Nel complesso, dunque, il sistema difensivo, ereditato dopo il 1815 dagli austriaci, sembrò poco adatto a contenere gli urti dei nuovi mezzi d’artiglieria. I primi veri lavori di ristrutturazione delle difese scaligere iniziarono tra il 1833 e il 1836 quando vennero definitivamente eliminati i resti non riutilizzabili delle opere sammicheliane e furono rifatti i bastioni della cinta magistrale nella parte in piano alla destra dell’Adige.

In seguito, dal 1837 al 1842, fu rafforzata la parte di cinta in collina, a sinistra dell’Adige, venne quasi completamente ricostruito il castello di S. Felice, rinforzati i bastioni S. Giorgio e S. Toscana e implementato il muro presso Porta Vittoria. Altri lavori riguardarono la cinta alla destra dell’Adige con il consolidamento dei bastioni di Spagna, S. Procolo e S. Francesco; fu ampliata anche porta Nuova. Inoltre, nello stesso periodo, si procedette alla costruzione dei primi forti staccati, molto vicini comunque alla cinta magistrale, utili per battere zone defilate. Si trattò dei forti S. Procolo, Scholl sulla destra dell’Adige, le quattro torricelle massimiliane e i forti Biondella, S. Leonardo, S. Mattia e S. Sofia sulla collina a sinistra dell’Adige.

Dopo la campagna del 1848, il comando militare austriaco capì che la tattica di Radetzky, alla fine rivelatasi vincente, poté concretizzarsi solo grazie alla possibilità di avvalersi delle quattro piazzeforti di Verona, Peschiera, Mantova e Legnago come di un complesso unitario. Di fondamentale importanza l’area compresa tra queste piazze che poteva essere utilizzata come pedana di lancio per le eventuali controffensive.

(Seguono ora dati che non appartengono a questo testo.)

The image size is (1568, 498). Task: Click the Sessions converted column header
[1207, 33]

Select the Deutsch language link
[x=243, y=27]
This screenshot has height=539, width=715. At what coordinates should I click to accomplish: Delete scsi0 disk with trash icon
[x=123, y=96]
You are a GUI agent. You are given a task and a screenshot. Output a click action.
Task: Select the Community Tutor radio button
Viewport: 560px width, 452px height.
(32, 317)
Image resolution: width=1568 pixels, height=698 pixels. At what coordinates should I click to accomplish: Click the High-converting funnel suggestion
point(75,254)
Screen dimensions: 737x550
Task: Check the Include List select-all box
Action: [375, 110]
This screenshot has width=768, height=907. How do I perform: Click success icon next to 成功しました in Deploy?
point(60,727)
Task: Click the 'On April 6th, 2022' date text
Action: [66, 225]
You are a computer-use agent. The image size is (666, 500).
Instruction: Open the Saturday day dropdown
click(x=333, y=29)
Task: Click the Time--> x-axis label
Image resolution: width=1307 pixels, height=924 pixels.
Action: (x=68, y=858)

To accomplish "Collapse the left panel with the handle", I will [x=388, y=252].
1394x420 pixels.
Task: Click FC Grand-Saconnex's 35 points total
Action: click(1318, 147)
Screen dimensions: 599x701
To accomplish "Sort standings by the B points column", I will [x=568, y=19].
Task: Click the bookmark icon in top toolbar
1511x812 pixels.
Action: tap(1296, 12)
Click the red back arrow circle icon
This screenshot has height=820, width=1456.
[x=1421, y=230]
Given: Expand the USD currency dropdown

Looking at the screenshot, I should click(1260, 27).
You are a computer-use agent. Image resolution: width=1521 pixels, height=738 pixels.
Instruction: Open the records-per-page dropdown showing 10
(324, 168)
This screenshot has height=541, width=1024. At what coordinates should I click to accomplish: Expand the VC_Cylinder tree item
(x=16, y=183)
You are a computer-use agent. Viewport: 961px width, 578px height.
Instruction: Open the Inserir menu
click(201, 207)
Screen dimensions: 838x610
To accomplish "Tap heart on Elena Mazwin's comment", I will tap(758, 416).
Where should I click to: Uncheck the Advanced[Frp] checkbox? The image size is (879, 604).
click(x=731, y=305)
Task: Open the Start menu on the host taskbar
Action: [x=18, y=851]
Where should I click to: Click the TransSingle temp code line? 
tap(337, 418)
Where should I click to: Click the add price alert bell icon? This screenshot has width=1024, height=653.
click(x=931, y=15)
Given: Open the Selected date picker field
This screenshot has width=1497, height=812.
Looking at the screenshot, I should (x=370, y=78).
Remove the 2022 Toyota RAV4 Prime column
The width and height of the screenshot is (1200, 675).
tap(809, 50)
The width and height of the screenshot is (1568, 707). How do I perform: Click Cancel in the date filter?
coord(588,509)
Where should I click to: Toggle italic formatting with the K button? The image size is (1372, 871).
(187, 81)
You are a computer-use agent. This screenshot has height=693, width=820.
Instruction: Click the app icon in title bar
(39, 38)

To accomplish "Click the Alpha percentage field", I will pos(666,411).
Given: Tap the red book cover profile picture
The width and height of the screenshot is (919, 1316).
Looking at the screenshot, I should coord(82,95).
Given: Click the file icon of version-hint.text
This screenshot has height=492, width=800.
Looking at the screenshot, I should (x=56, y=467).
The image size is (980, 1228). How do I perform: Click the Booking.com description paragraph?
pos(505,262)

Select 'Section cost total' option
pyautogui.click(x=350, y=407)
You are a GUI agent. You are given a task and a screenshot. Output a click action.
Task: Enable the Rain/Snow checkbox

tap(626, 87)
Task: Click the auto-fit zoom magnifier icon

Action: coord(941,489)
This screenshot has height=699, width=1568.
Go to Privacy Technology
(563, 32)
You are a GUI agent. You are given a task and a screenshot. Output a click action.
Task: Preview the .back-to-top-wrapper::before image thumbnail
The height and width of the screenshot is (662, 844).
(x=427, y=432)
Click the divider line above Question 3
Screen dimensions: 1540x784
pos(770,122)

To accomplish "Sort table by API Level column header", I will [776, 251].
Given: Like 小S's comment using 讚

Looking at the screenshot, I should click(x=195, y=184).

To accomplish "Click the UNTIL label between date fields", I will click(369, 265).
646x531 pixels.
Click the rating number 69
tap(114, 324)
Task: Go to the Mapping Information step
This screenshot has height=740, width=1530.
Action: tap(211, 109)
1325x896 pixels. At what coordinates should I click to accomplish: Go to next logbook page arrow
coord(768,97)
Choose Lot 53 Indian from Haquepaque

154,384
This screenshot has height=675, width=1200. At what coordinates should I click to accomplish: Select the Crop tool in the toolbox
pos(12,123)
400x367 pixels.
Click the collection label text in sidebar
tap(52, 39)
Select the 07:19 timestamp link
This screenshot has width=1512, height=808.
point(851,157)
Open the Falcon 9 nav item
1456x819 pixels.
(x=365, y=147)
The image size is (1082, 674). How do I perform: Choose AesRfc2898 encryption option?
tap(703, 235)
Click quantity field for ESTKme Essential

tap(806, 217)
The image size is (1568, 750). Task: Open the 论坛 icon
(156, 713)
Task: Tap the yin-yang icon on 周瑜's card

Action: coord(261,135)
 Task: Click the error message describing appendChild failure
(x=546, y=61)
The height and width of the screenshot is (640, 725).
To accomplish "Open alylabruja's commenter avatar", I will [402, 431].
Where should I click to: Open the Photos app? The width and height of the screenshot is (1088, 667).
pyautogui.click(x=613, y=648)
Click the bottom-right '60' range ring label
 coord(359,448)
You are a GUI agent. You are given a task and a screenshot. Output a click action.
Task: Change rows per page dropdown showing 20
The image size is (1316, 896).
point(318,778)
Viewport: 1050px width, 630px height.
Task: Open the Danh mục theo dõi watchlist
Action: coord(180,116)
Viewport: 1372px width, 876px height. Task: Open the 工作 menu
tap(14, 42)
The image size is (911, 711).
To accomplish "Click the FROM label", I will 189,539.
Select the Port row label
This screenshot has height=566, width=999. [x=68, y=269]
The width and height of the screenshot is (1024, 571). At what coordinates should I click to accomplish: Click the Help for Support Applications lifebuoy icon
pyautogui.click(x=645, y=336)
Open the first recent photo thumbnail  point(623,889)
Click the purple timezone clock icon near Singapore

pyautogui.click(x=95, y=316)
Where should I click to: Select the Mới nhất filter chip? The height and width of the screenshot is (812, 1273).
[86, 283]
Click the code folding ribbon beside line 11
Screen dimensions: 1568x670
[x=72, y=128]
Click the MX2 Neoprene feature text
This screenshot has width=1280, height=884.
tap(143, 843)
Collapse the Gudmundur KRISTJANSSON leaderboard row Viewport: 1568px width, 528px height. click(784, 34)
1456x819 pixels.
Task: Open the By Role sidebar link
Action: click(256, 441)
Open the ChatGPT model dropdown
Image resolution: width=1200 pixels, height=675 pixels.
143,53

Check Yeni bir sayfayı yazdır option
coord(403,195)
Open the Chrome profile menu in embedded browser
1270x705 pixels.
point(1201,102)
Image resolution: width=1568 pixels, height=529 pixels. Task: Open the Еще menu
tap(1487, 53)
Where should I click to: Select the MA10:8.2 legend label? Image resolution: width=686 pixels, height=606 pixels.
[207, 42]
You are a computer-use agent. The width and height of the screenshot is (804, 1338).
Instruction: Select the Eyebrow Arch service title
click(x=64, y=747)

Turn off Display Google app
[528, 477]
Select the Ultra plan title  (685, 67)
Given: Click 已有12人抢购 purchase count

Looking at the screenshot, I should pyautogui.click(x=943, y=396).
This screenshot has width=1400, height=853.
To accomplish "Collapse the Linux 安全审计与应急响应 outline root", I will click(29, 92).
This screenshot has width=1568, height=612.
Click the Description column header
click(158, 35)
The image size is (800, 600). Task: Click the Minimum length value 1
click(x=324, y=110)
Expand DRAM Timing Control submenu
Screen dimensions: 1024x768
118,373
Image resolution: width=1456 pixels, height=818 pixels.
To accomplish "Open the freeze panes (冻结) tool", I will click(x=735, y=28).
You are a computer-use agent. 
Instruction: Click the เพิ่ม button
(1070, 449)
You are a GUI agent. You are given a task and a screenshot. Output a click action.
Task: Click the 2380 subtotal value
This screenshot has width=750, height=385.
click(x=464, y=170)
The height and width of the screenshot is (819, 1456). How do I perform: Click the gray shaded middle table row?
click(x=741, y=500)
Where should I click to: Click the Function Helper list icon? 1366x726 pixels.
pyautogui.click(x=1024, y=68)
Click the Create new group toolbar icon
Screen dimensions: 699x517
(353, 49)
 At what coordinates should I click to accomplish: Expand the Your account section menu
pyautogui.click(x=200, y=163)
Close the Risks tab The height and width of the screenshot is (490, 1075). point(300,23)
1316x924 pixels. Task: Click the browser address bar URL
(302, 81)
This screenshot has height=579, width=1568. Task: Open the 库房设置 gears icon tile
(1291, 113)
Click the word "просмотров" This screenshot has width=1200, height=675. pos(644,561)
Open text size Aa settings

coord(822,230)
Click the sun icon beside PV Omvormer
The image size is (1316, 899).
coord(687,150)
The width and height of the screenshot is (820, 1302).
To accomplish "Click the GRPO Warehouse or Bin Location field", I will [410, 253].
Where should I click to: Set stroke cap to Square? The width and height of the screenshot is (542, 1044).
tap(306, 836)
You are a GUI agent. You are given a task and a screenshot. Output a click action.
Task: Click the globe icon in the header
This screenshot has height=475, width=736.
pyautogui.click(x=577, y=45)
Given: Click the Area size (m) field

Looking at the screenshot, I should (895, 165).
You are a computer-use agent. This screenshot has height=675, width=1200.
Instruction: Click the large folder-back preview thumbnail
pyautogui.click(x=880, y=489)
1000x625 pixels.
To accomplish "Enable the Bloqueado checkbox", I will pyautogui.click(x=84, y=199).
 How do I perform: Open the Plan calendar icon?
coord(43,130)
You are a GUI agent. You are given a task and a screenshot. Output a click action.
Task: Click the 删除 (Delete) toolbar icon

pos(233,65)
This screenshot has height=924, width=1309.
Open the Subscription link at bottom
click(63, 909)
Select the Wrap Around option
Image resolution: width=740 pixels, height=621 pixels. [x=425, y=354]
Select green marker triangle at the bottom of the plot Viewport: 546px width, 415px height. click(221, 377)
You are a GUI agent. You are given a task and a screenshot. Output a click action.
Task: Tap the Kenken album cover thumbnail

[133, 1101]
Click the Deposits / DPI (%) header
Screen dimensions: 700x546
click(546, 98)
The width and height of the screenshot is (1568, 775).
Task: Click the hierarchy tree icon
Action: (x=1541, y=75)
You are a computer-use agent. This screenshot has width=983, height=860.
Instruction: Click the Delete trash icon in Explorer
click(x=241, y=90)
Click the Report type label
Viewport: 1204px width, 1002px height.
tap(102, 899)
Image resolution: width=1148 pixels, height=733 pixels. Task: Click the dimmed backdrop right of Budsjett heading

Il fatto però che l’esercito piemontese fosse riuscito a forzare le difese di Peschiera e a minacciare da vicino Verona, durante la sortita di S. Lucia, rese evidente anche la necessità di potenziare le difese scaligere dando corso alla costruzione delle opere esterne già progettate da Scholl che avrebbero dovuto avere mediamente un chilometro di distanza dalla cortina muraria e sorgere a circa 800 metri l’una dall’altra.

Dopo la guerra del 1859, durante la quale il Quadrilatero di fatto non fu mai seriamente minacciato, le autorità austriache dovettero comunque fare i conti sia con la perdita della Lombardia, sia con la costituzione del nuovo stato italiano. Non si potevano inoltre ignorare i grandi passi in avanti compiuti dalle artiglierie. A Verona tutto ciò si tradusse, tra il 1859 e il 1866, nella costruzione di una nuova cerchia di forti staccati che tenne conto della gittata notevolmente maggiore dei cannoni rigati. Gli intervalli tra i forti erano compresi tra i 900 e i 3.500 metri, e le opere retrostanti distavano tra i 700 e i 1.800 metri mentre la distanza con la cinta magistrale variava tra i 2.500 e i 3.700 metri. [Federico Melotto]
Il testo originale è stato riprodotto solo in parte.